§ **EXERCISE DESCRIPTION**
Please return all lines of the data below containing the string "computer".
========================
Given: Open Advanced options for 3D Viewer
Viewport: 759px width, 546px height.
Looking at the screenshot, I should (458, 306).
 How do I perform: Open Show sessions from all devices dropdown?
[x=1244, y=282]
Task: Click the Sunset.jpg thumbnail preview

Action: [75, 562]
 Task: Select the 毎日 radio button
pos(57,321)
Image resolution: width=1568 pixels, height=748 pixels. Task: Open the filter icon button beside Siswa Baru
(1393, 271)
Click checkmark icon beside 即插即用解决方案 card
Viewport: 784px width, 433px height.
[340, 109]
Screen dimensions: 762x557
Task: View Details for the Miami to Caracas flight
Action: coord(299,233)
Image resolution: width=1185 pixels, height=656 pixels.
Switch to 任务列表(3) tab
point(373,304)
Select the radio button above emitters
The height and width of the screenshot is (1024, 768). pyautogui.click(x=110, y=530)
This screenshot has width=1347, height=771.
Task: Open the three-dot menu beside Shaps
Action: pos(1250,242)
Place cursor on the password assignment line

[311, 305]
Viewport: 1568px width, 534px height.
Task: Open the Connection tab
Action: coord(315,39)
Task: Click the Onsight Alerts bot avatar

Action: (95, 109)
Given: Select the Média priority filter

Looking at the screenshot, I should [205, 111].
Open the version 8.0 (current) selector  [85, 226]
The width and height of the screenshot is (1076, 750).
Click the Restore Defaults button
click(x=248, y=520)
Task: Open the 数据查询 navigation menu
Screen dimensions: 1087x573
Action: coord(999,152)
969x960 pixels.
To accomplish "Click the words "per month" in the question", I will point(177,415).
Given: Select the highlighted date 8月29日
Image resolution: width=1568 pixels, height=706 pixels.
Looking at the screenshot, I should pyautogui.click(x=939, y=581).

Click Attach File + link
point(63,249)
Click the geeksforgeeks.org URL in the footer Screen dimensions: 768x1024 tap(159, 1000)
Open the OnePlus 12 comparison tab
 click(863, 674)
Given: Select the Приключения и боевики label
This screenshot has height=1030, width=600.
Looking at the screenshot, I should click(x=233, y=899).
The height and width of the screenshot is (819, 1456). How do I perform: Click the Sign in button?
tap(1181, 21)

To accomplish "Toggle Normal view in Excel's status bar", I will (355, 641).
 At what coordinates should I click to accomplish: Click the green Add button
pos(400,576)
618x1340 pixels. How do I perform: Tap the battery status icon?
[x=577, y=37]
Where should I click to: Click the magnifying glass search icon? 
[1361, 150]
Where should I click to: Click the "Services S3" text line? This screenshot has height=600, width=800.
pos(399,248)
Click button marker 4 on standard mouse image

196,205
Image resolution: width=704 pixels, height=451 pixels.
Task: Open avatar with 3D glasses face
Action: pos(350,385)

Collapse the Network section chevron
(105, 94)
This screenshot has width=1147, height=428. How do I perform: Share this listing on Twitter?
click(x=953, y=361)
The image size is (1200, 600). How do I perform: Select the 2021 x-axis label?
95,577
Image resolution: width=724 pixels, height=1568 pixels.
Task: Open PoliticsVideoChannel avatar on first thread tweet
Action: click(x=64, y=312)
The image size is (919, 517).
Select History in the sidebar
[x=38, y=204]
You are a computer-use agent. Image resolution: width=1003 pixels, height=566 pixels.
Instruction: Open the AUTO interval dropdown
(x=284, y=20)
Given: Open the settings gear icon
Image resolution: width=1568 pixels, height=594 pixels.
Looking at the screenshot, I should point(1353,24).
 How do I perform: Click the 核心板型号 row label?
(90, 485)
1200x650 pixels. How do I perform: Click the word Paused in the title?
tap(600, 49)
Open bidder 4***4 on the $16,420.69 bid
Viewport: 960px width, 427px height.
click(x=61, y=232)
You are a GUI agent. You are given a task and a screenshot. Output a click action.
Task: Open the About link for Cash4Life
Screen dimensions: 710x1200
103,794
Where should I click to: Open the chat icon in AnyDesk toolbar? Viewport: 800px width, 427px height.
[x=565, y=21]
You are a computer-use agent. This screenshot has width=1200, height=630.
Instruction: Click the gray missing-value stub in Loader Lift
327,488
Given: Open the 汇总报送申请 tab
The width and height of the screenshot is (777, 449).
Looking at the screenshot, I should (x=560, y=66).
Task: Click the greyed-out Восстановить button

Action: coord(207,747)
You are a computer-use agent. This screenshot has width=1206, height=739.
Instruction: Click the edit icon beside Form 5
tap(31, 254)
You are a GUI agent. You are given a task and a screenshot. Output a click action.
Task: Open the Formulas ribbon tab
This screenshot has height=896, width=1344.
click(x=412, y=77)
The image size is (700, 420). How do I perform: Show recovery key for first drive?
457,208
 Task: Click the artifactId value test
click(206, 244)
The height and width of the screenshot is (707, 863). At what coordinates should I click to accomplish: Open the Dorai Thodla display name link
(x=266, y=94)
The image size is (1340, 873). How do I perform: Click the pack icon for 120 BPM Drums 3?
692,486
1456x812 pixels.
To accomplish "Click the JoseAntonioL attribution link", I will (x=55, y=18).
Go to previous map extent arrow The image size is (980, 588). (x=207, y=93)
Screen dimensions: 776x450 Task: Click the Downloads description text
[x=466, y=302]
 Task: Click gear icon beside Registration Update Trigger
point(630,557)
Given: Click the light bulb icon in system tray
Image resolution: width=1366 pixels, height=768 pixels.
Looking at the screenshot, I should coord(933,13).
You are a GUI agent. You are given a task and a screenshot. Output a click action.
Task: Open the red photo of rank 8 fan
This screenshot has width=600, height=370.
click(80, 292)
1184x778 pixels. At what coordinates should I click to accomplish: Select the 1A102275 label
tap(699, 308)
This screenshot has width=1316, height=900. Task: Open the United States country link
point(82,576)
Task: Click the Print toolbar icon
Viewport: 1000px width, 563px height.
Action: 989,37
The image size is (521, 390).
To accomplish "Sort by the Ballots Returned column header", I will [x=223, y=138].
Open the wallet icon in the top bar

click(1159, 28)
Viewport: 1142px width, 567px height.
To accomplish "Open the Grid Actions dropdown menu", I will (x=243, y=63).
========================
§ **TASK OUTPUT**
You are a computer-use agent. Image resolution: width=1003 pixels, height=566 pixels.
You are a computer-use agent. This screenshot has width=1200, height=630.
You are a computer-use agent. This screenshot has width=1206, height=739.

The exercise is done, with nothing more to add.